- [EXERCISE INSTRUCTIONS]:
Every line from the one containing "Image resolution: width=788" through the end of the listing below goes in the output, exactly and without pictures.

- [RECORDS FOR THE TASK]:
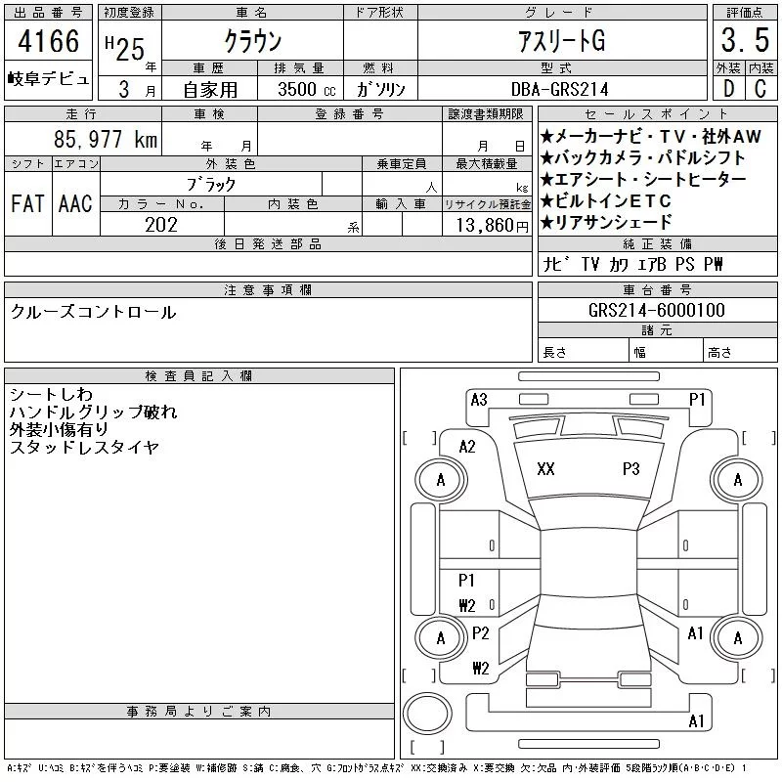Click the color number 202 field

click(x=162, y=225)
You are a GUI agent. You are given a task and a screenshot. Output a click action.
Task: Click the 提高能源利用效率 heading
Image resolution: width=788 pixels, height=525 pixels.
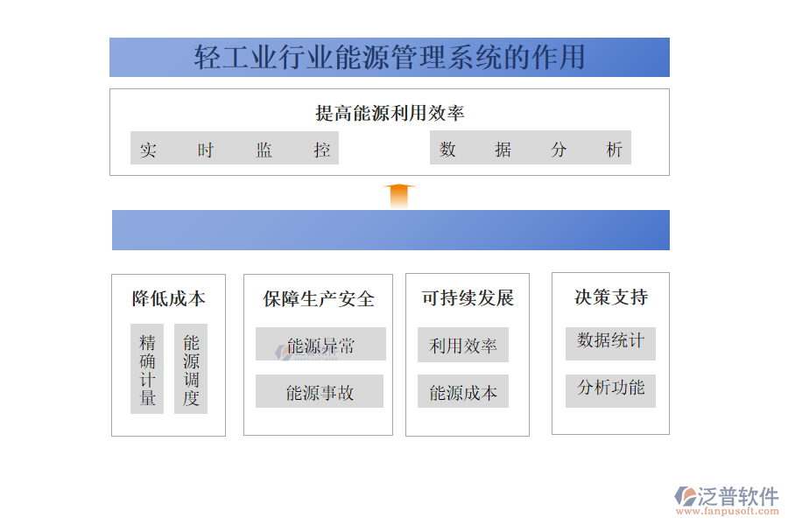(x=389, y=113)
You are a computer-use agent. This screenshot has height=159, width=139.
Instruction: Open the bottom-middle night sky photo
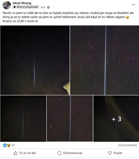click(70, 119)
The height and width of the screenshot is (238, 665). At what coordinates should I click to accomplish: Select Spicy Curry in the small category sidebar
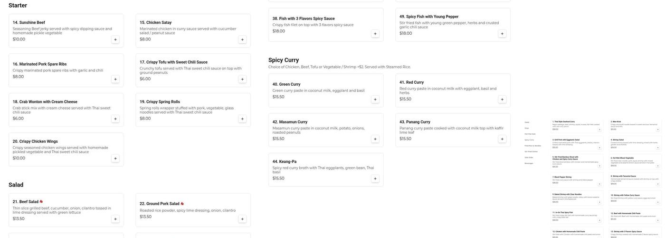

- [FINISHED EXERCISE]:
Image resolution: width=788 pixels, height=525 pixels.
(x=389, y=113)
You are a computer-use agent. This screenshot has height=159, width=139.
Instruction: Open the bottom-middle night sky photo
click(70, 119)
The height and width of the screenshot is (238, 665). At what coordinates should I click to accomplish: Select Spicy Curry in the small category sidebar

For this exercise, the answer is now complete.